Activity: According to the brickfilm history excerpt, who commissioned Patrick Boivin to create the Cars 2 trailer in LEGO?

Page excerpt:
• • • • •
In 2011, The LEGO Group and Disney/Pixar commissioned professional animator Patrick Boivin to create the Cars 2 trailer in LEGO, to tie in with the release of Cars 2 LEGO sets.[13] Other film studios also realized the potential of brickfilm trailer recreations for general viral marketing, and would sometimes commission brickfilmers to create trailer recreations for upcoming releases, but it wasn't always made clear that they were commissioned brickfilms,[14][15] likely due to legal concerns over using LEGO.

At a time when trailer recreation brickfilms would often make use of crude digital effects to achieve prohibitively large-scale shots, the 2011 brickfilm LEGO Call of Duty Modern Warfare 3 by Alex Kobbs made a point of achieving everything in camera, even including the titles. This was commissioned by Machinima, meaning it was posted on one of the largest YouTube channels in this era.[16] The original upload is no longer available, as Machinima became defunct and all videos were removed from the channel in early 2019.
• • • • •
Record excerpts:
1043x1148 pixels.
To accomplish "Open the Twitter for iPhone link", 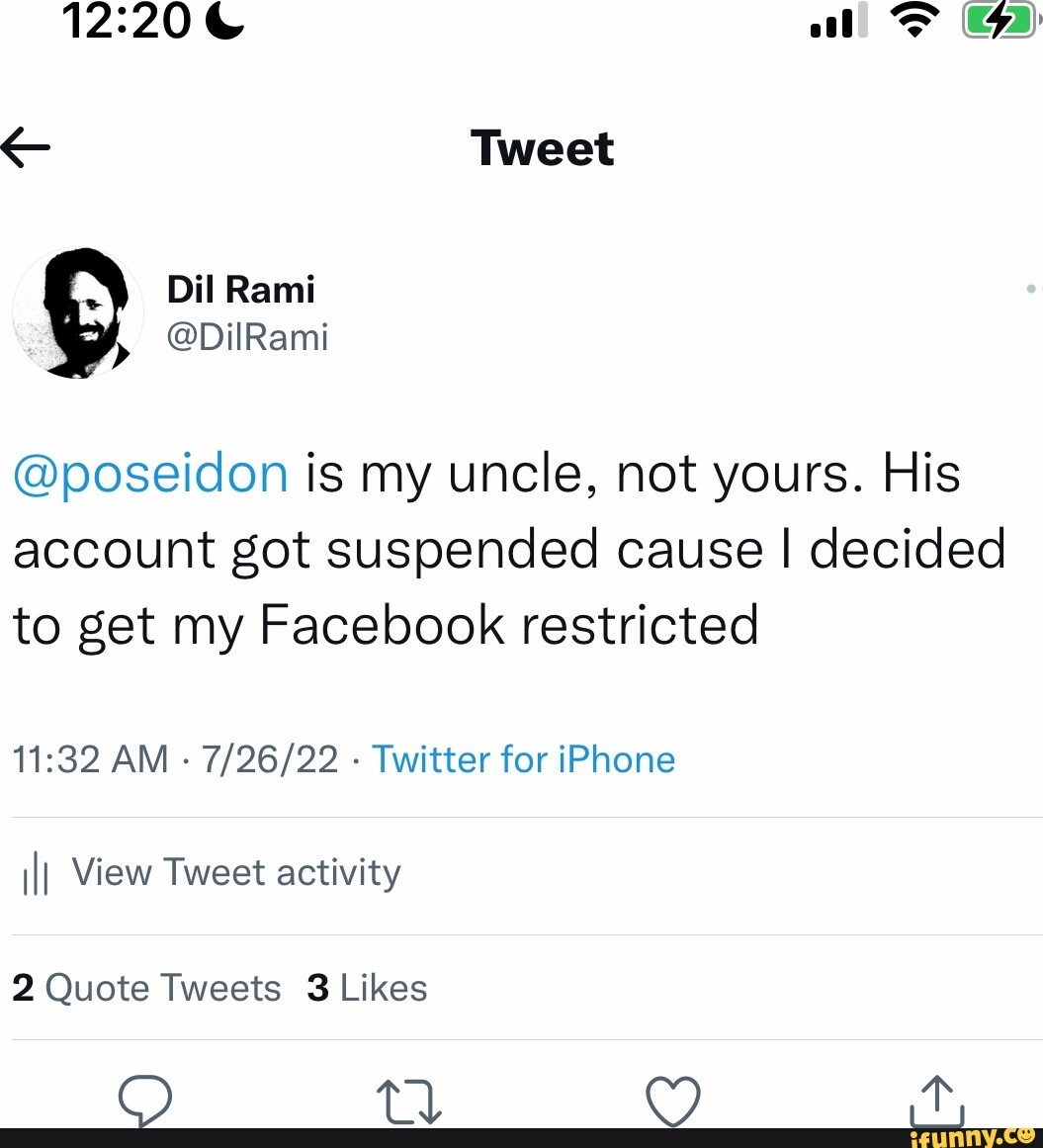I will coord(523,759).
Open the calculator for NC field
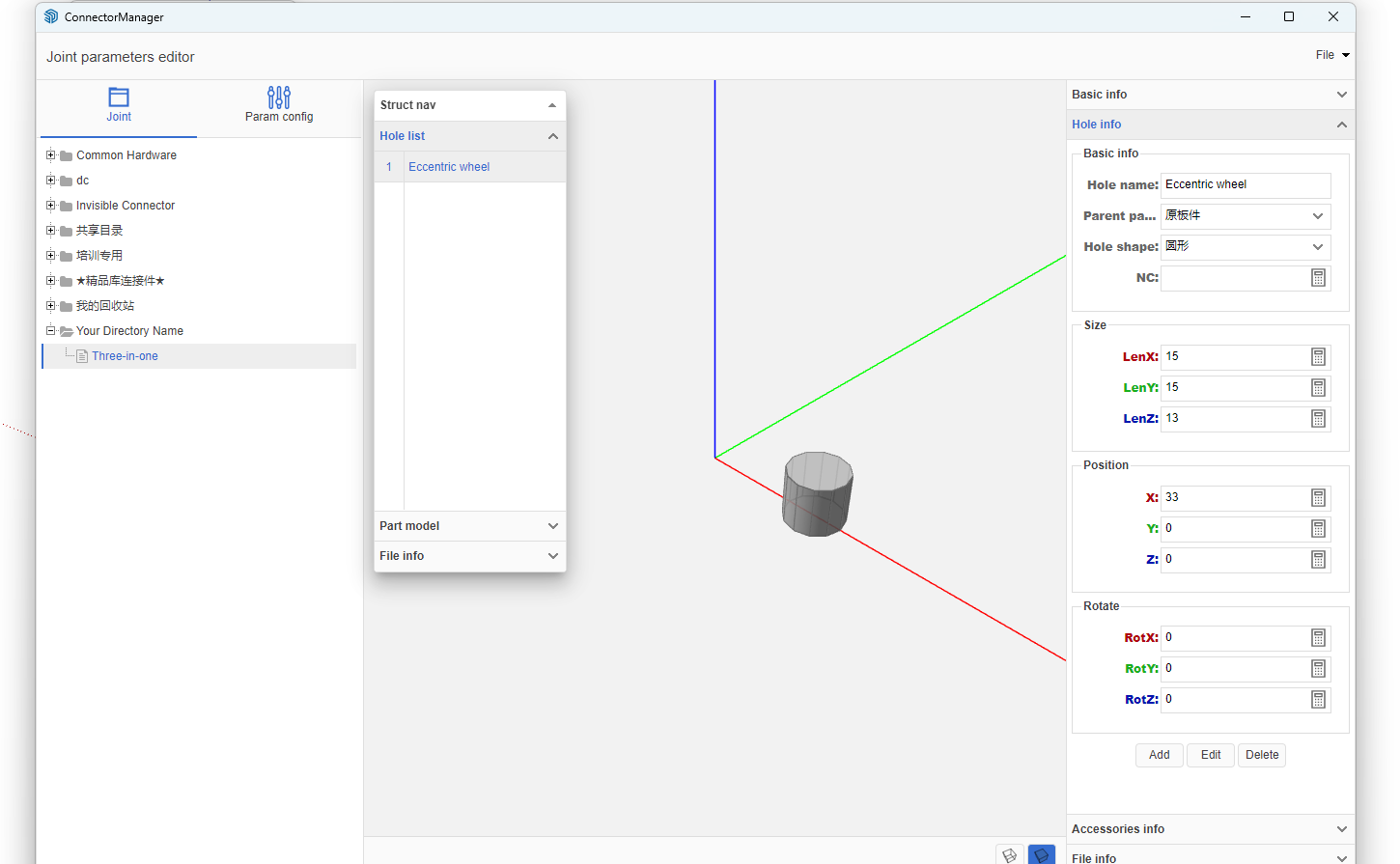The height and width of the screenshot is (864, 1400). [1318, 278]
• • • • •
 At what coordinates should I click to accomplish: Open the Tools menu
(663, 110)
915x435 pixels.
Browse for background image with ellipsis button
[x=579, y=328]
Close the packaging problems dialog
• • • • •
Response below: The LEGO Group and Disney/Pixar commissioned him.